While the DERMs is the primary system for controlling resources, other systems are critical to the functioning of the VPP as well. Included in the same DERMS RFP is a request for a data management system to collect data and support analytics and forecasting capabilities. 

The DERMs will also need to interact with a market management system to allow PRPA to submit VPP capacity bids into the wholesale market and receive instructions on when to dispatch capacity. One of those systems is an Automatic Generation Controller to send dispatch signals to a power plant, which then responds to the signal indicating it has performed as requested.

And an energy management system is needed for utilities to manage the transmission system. “We'd integrate [an energy management system] to make sure we are aware of how the VPP operates relative to transmission constraints, if any,” Davis said. 

There are also customer and grid edge systems — customer information systems, advanced metering infrastructure, and meter data management systems, for instance — that support utilities in collecting customer energy usage data and billing.

“And then we get to Advanced Distribution Management Systems, which really is a new system that the owner communities don't yet have,” said Davis. An ADMS does a variety of things, he added, “but one of the things important to the VPP is to provide an as-operated network model.” An ADMS tracks the current configuration of a distribution system and tells utilities what portions are out of service. 
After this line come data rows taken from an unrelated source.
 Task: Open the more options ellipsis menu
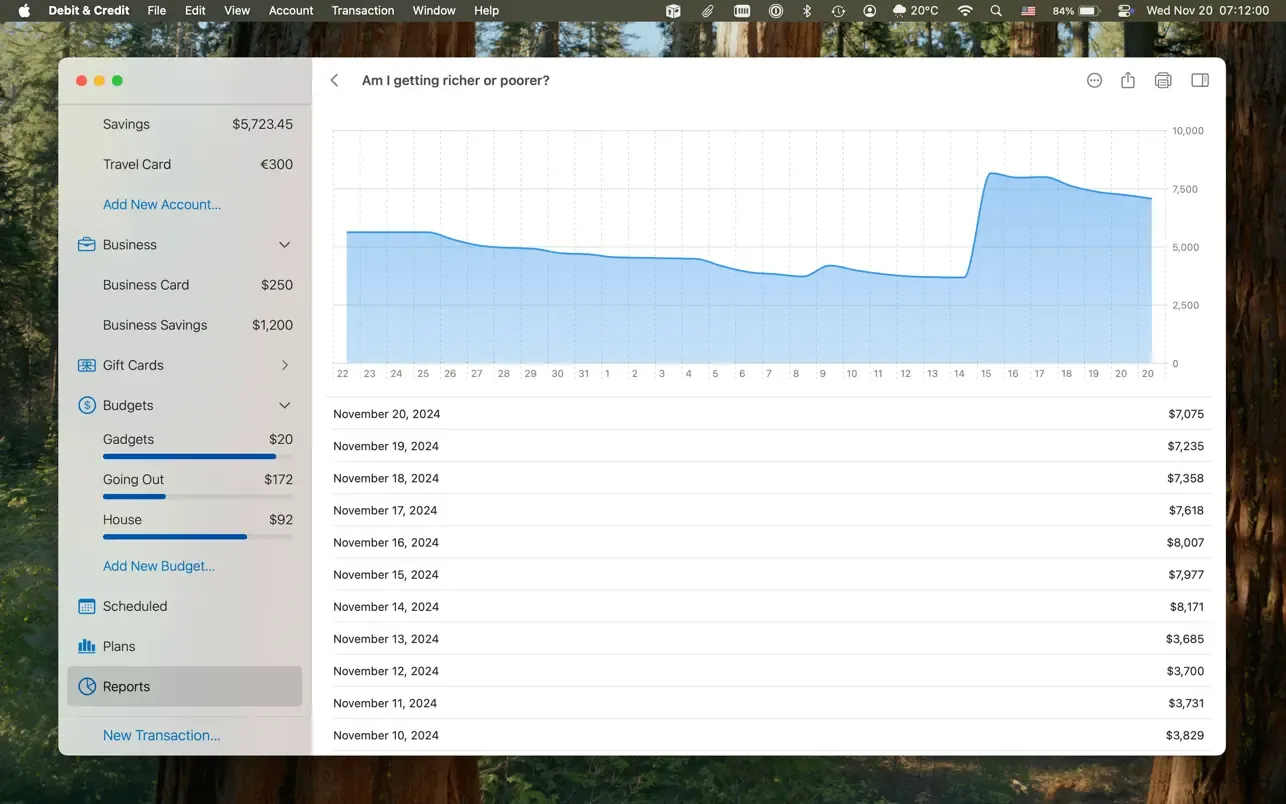point(1094,80)
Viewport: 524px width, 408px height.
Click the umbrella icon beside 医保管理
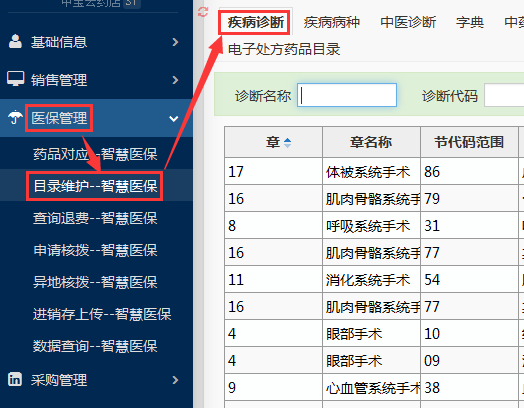[15, 118]
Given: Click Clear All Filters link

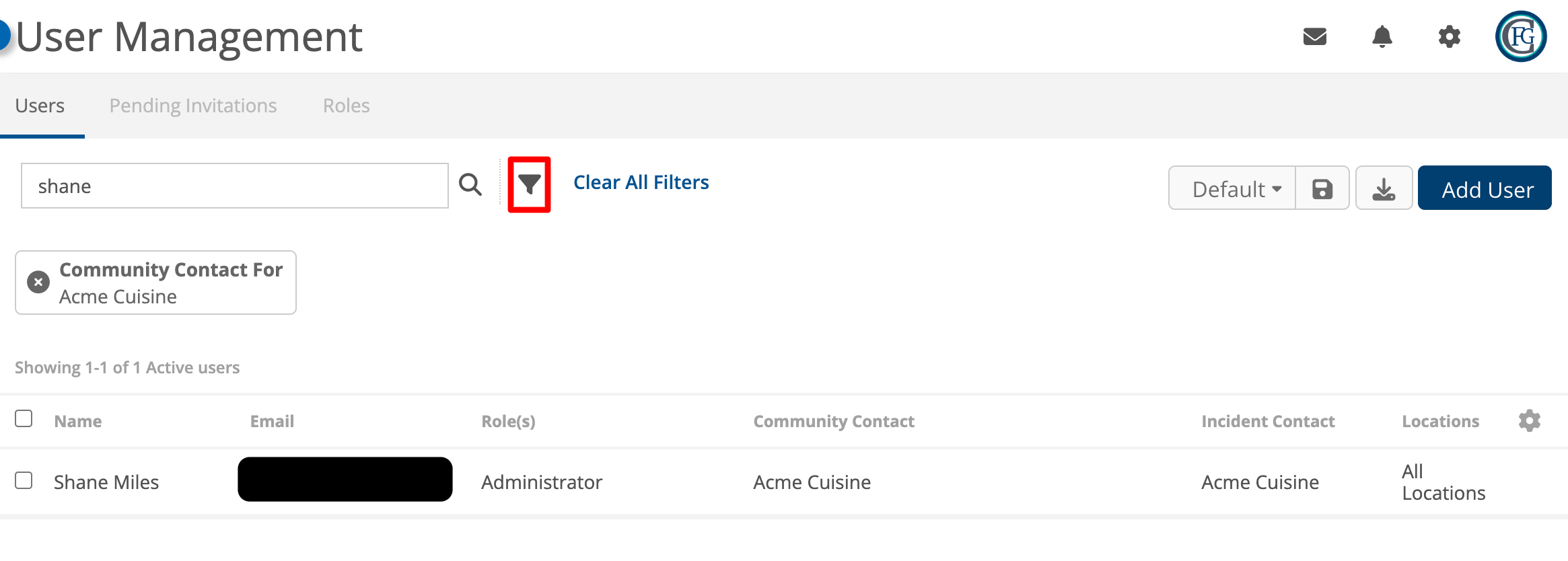Looking at the screenshot, I should 641,182.
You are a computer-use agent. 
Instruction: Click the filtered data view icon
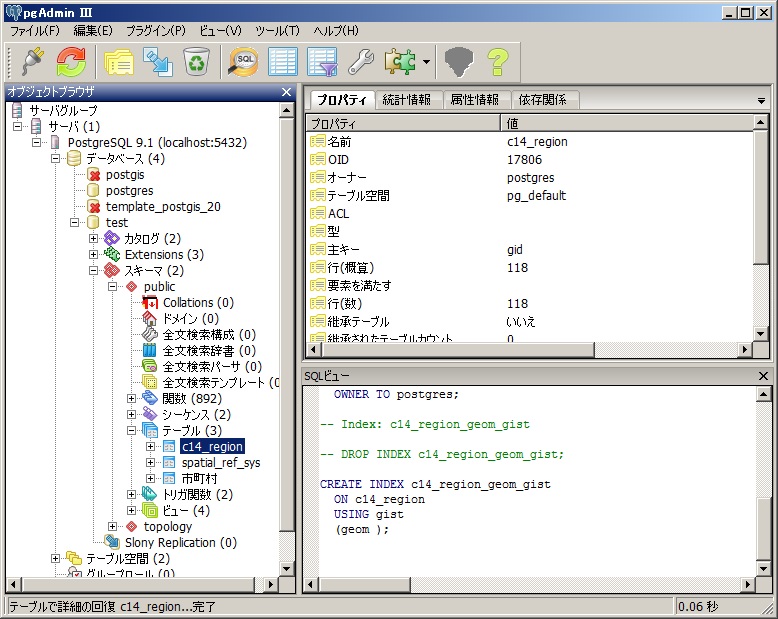[322, 62]
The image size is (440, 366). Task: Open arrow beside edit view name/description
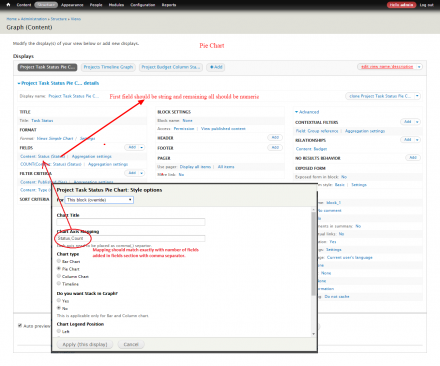[x=419, y=67]
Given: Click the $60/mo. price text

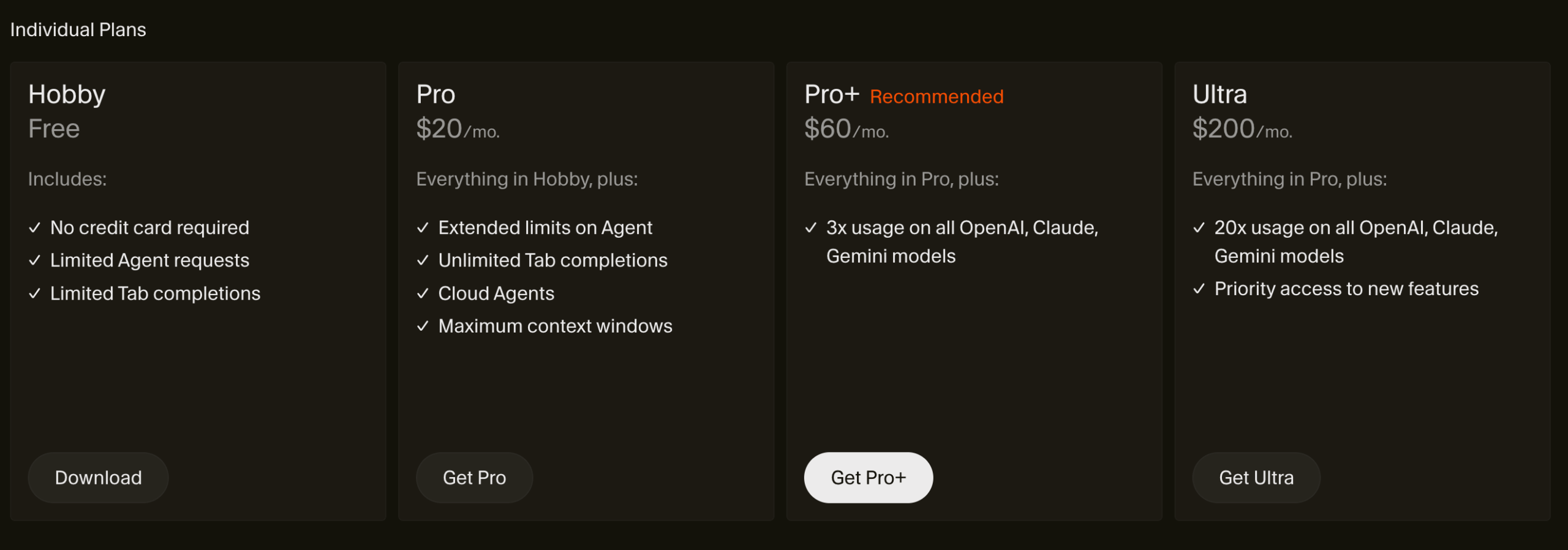Looking at the screenshot, I should 846,129.
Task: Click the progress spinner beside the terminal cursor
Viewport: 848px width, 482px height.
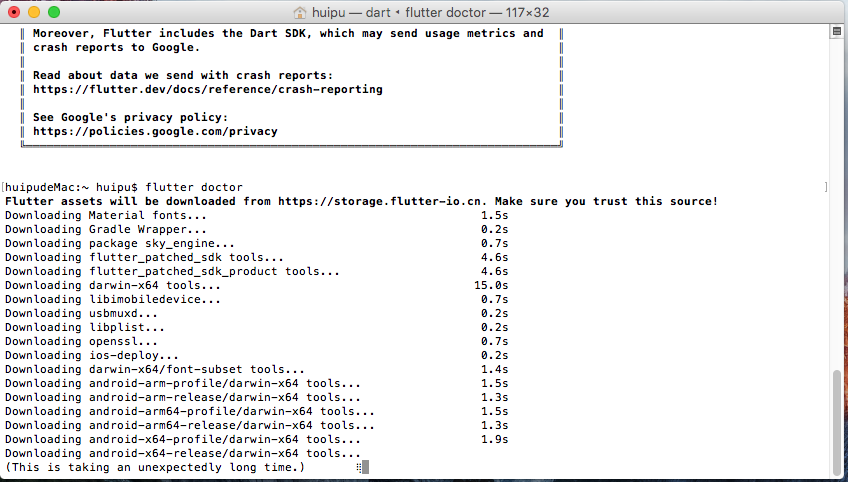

These are among the technologies that the Department of Energy included in an April report on potentially transformative tools for utilities aiming to make better use of the existing grid.

“There [are] probably other systems that may be needed as we get into this further, but these are the ones that we're starting with as being important for the virtual power plant,” said Davis.

PRPA’s next steps for developing the VPP will be evaluating the RFP bids for a new DERMS and data management system, as well as bids for program design and implementation. 

“It was one RFP with two scopes and we received our bids in early August,” said Davis. “We're working through those proposals now,” said Davis.

The utility hopes to award one or more contracts by the end of this year.